Transient Treasures
Transient Treasures from Mt. Moehau, Coromandel Peninsula, New Zealand
2019 Daniel Kirsch, 5 archival giclée print on Hahnemühle etching paper, ornate gold frames, gilded name plates
The notion that the NZ bush is nothing but green featuring few other colours is clearly defied by these beautiful and surprisingly colourful compositions made of found objects from the upper reaches of Moehau Mountain.
The artist traverses the flanks and main ridge of the mountain several days each month, following (and maintaining) a number of stoat trap lines.
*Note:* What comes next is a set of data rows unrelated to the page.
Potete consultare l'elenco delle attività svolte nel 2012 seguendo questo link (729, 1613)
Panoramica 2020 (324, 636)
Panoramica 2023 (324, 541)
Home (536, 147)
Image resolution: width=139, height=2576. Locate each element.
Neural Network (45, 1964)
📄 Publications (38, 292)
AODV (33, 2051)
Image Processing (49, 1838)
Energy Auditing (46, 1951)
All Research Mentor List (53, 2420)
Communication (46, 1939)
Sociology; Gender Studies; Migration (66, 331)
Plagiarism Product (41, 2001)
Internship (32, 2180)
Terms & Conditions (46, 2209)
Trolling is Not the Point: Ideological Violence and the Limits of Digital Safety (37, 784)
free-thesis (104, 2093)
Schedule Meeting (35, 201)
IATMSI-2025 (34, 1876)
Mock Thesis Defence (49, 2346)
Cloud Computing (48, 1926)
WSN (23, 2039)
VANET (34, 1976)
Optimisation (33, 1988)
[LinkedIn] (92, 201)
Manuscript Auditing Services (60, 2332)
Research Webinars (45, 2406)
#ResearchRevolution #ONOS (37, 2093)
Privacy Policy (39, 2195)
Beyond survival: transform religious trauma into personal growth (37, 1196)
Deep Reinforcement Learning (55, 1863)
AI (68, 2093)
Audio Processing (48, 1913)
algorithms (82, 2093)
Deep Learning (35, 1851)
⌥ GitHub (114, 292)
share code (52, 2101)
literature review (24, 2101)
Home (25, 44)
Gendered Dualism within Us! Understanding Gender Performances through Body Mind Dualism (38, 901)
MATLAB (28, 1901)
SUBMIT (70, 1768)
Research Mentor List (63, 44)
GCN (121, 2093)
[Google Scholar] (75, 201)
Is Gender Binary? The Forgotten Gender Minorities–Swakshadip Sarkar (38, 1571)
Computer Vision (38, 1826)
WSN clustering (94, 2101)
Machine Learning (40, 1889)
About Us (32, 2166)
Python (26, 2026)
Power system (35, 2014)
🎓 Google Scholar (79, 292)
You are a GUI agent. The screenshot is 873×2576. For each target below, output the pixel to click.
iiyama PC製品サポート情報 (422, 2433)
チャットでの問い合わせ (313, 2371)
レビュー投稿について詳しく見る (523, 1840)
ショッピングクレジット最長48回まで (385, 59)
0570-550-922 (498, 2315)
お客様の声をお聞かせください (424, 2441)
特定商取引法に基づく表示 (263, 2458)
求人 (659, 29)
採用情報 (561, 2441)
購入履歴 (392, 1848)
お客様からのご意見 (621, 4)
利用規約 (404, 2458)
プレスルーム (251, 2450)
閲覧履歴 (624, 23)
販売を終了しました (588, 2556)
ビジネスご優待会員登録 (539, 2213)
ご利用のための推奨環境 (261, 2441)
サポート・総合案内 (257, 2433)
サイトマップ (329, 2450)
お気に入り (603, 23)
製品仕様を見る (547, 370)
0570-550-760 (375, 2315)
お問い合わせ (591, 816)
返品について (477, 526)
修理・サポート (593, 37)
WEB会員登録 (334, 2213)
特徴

At the end of each of those days, a set of unique ‘objets trouvées’ found during that day is being arranged with the purpose of documenting the found objects as well as creating distinct compositions.
The objects are transient, their physical form not permanent, they quickly decompose, so the only way to preserve the composition of objects is through the lens of a camera.
Each month the outcome of the composition is the symbiosis of the artist’s inspiration of arranging the forms and colours as if painting with those objects, yet nature itself determining which forms and colours are available to the artist at that time.
Both nature’s contribution and the artist play an equal part in the creative process and are inseparable.
The ornate gold frames and gilded name plates reference the colonial era and early botanists who came to this country in the period of first contact. Their approach displays a rather distanced attitude towards nature – reflected in collections of single items brought back to their own countries and exposed in museums as fragments – not perceiving the environment that surrounds us as one living organism. Instead, only singular parts of it were selected, each given a material value of how they can be exploited by humans.
It is this approach which ultimately leads to exhaustion and alteration of singular parts of the environment, ultimately destroying the entity which they are part of. In New Zealand, this approach has led to the loss of many unique species and the involved problems of an unbalanced ecosystem.
In contrast, the artist’s approach in assembling the individual objects found in nature is a wholistic one, not giving one of them more value than another, but looking for how they interact with each other to become one and reflect the whole.